* **How to complete this task**
Only a number is expected in reply: the number of lines below that include the word "agent".
──────── Exercise input ────────
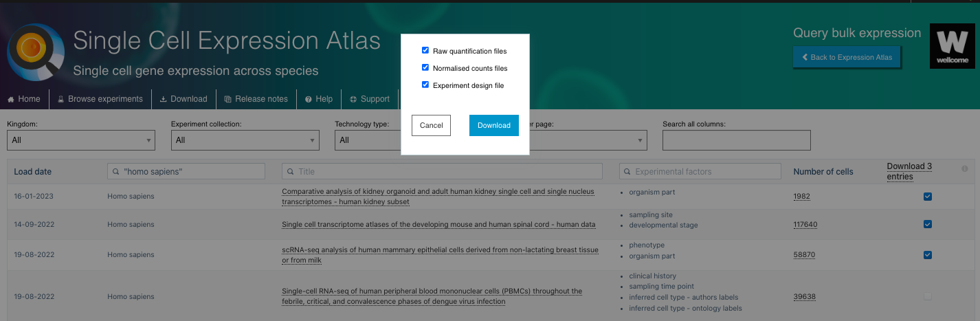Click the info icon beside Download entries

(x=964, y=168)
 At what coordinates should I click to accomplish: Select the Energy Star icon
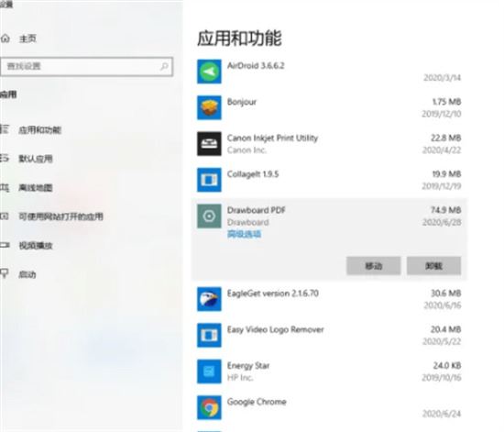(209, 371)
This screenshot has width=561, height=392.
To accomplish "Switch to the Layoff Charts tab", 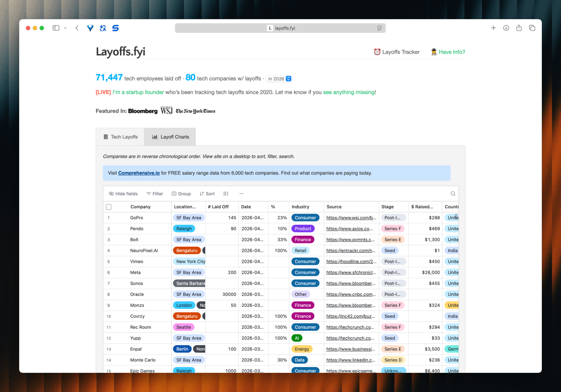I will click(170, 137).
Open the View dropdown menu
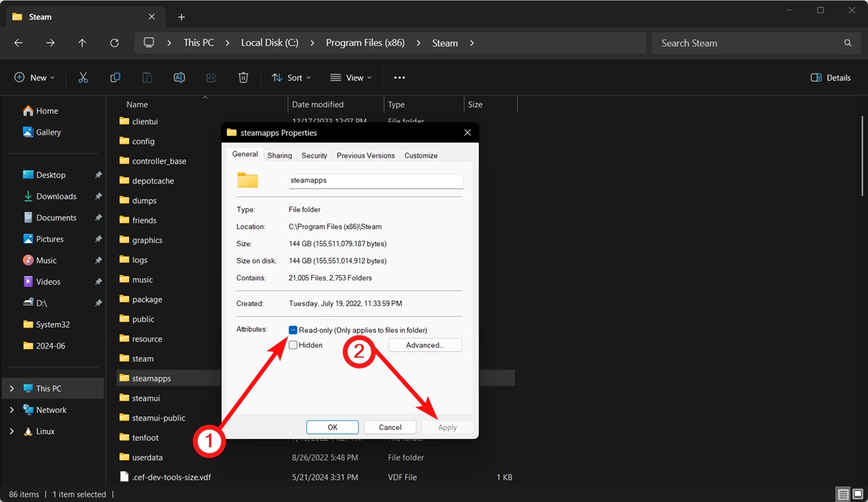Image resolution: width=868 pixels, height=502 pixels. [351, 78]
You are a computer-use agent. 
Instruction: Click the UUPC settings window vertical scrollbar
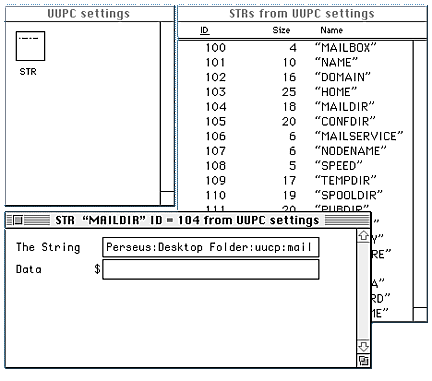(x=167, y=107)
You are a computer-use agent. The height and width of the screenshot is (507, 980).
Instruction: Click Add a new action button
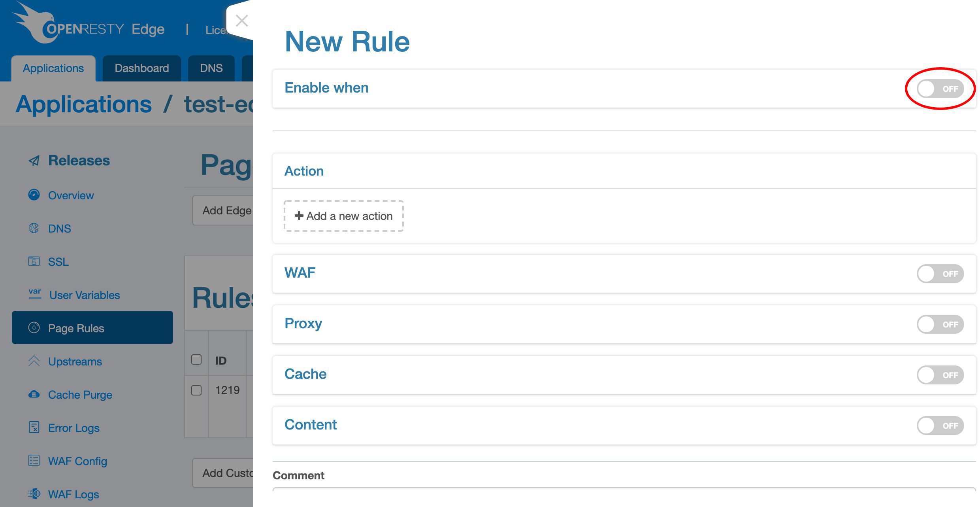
────────
* **Response to this task**
2